By Stanley White
Sept. 8 (Bloomberg) -- The yen fell against the euro and the dollar on speculation the U.S. government's takeover of Fannie Mae and Freddie Mac will prompt investors to buy higher- yielding assets funded with Japan's currency.
The yen declined the most against the Australian and New Zealand dollars, two favorites of so-called carry trades, on speculation government support for the two largest U.S. mortgage financiers will stem subprime losses that threatened to damage the global economy. The euro and the British pound were among higher-yielding currencies to rise against the dollar.
``The yen is likely to weaken further,'' said Koji Fukaya, senior currency strategist at the Tokyo unit of Deutsche Bank AG, the world's largest currency trader. ``This is a big release of stress on the global financial system that will help improve risk appetite.''
The yen fell to 155.76 per euro at 9:04 a.m. in Tokyo from 153.67 late in New York on Sept. 5. It declined to 108.60 versus the dollar from 107.73. The euro rose to $1.4341 from $1.4267. The yen may decline to 110 per dollar in the next two weeks, Fukaya forecast. The U.K. pound rose to $1.7828 from $1.7661.
Against the Australian dollar, the yen fell to 89.93 from 87.91 late in New York on Sept. 5. It declined to 73.45 per New Zealand dollar from 72.04.
In carry trades, investors get funds in a country with low borrowing costs and buy assets where returns are higher. Japan's 0.5 percent benchmark interest rate compares with 2 percent in the U.S., 4.25 percent in Europe, 7 percent in Australia and 8 percent in New Zealand. The risk to carry trades is that currency moves may erase profits.
Government Control
The U.S. government seized control of Fannie Mae and Freddie Mac yesterday after the biggest surge in mortgage defaults in at least three decades threatened to topple the companies making up almost half the U.S. home-loan market.

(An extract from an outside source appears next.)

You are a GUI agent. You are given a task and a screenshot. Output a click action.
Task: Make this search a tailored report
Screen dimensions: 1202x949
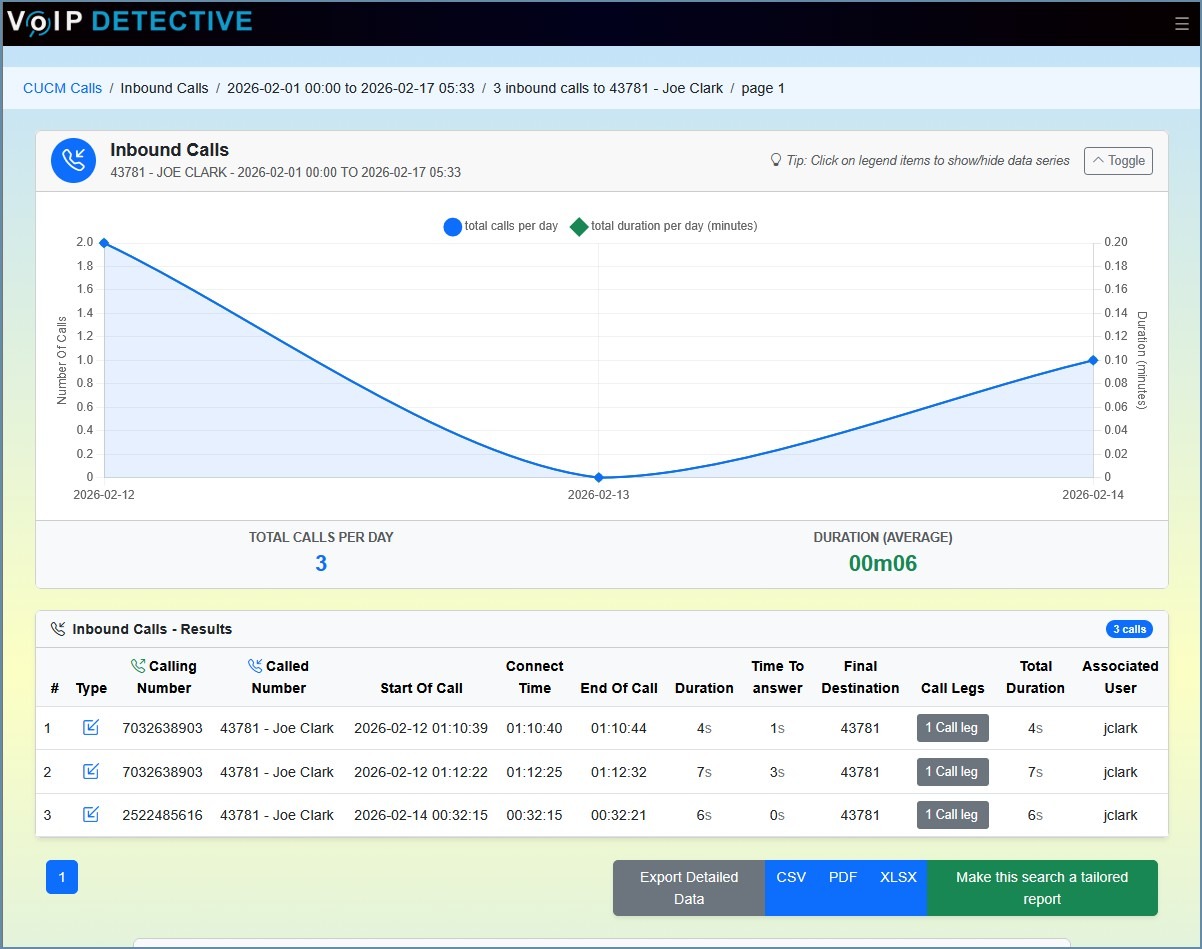pyautogui.click(x=1043, y=888)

The Treasury can buy as much as $100 billion of a special class of stock in each company as needed to maintain their positive net worth. It will also provide secured short-term funding to Fannie, Freddie and 12 federal home-loan banks, and purchase mortgage-backed debt in the open market.
Standard & Poor's said yesterday the rescue of Fannie and Freddie won't change its AAA rating for U.S. debt, its highest credit rating.
``The yen is likely to take a hit,'' said Masanobu Ishikawa, general manager of foreign exchange at Tokyo Forex & Ueda Harlow Ltd., Japan's largest currency broker. ``A government bailout will certainly stabilize Freddie and Fannie and improve risk appetite for carry trades.''
The yen may decline to 109.20 versus the dollar today, he said.
Futures traders increased their bets that the euro will decline against the U.S. dollar, figures from the Washington- based Commodity Futures Trading Commission show.
The difference in the number of wagers by hedge funds and other large speculators on a decline in the euro compared with those on a gain -- so-called net shorts -- was 38,623 on Sep. 2, compared with net shorts of 33,778 a week earlier.